Dienstleistungskarte vom Tisch

„Das klare Nein zur elektronischen Dienstleistungskarte war absolut notwendig. Mit dieser Abstimmung ist das Gesetzgebungsvorhaben endgültig gescheitert. Das ist ein wichtiger politischer Erfolg, für den Bausektor insgesamt, speziell aber auch für unser Dachdeckerhandwerk. Wesentlich ist vor allem, dass nicht durch die Hintertür die Berufsreglementierungen des Gastlandes ausgehebelt werden können“, erklärt Ulrich Marx, Hauptgeschäftsführer des Zentralverbandes des Deutschen Dachdeckerhandwerks (ZVDH). So sei auch die Gefahr von Scheinselbstständigkeit gebannt, ergänzt Marx.
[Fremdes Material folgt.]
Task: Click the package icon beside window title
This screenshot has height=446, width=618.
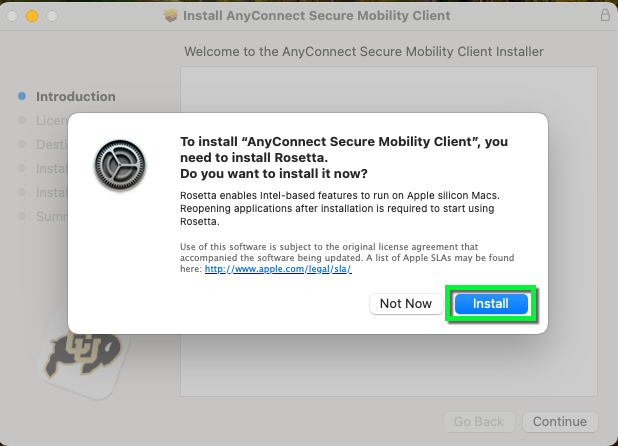Action: click(x=170, y=16)
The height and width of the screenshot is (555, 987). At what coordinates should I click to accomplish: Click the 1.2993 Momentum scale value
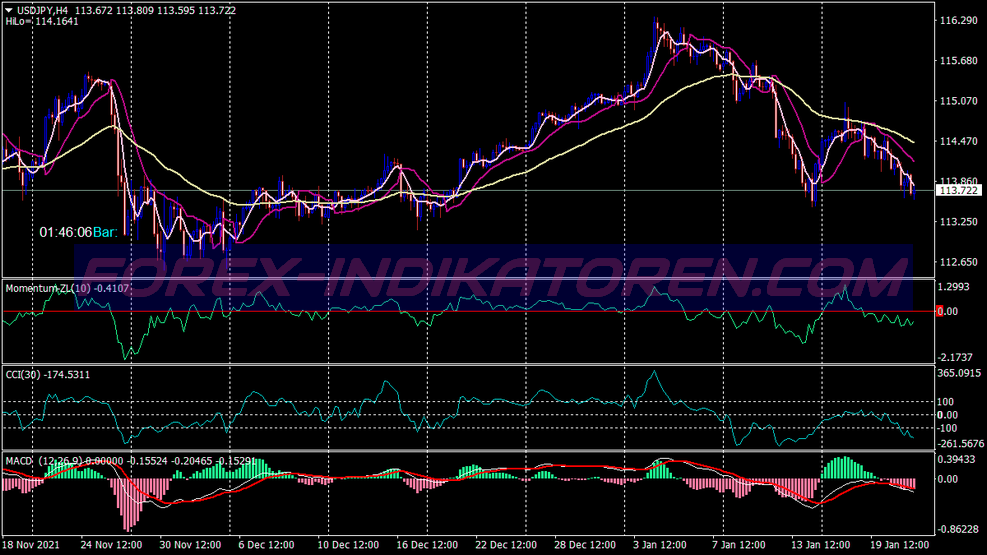(957, 287)
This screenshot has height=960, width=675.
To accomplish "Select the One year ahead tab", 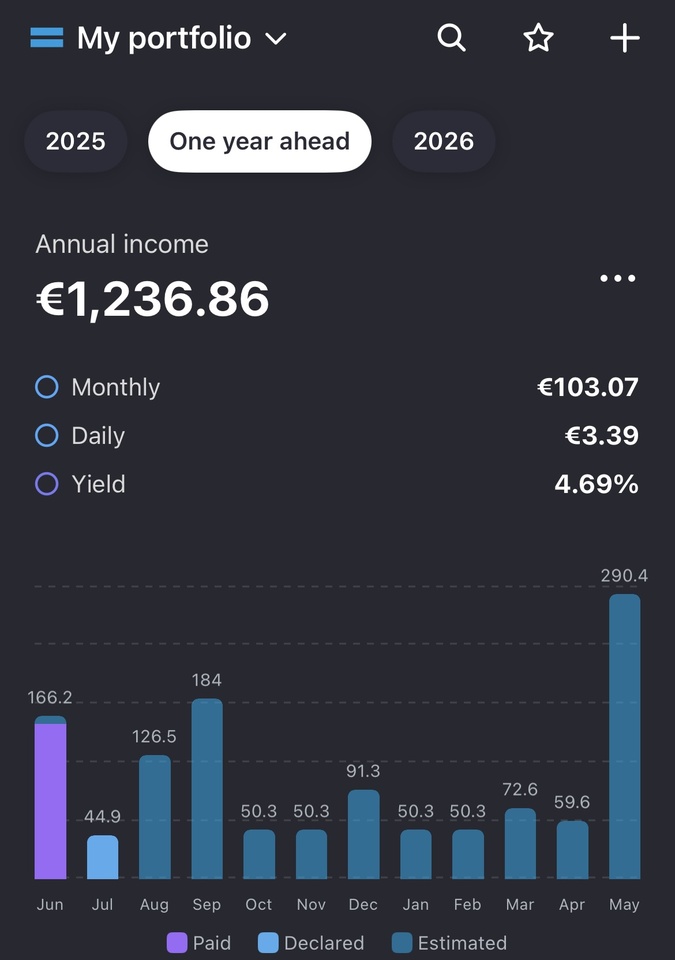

Bei den übrigen Punkten des Dienstleistungspakets, vor allem bei der geplanten Verhältnismäßigkeitsprüfung, sieht Marx immer noch dringend Klärungsbedarf: „Es kann nicht sein, dass wir einerseits gefordert sind, unsere Ausbildungsinhalte zu modernisieren, andererseits in Brüssel unsere Weiterentwicklung künftig anhand sachfremder Kriterien auf ihre Verhältnismäßigkeit geprüft wird. Unser duales Bildungssystem und die Meisterausbildung werden weltweit als Qualitätsgarant gesehen und kopiert, nicht zuletzt, weil wir Innovationen schnell aufnehmen und umsetzen. Hier würde sich die EU als Hemmschuh erweisen und Digitalisierung in der Aus- und Weiterbildung eher verhindern als fördern. Damit konterkariert sie eigene Ziele!“

Zum Hintergrund
Die Europäische Kommission hatte im vergangenen Jahr ein Dienstleistungspaket mit insgesamt vier Vorschlägen vorgestellt. Damit sollte das Potenzial des europäischen Binnenmarktes für Anbieter von Dienstleistungen besser genutzt werden und für mehr Gerechtigkeit sorgen. Vor allem die Dienstleistungskarte und Verhältnismäßigkeitsprüfung wurde vom Handwerk kritisch gesehen.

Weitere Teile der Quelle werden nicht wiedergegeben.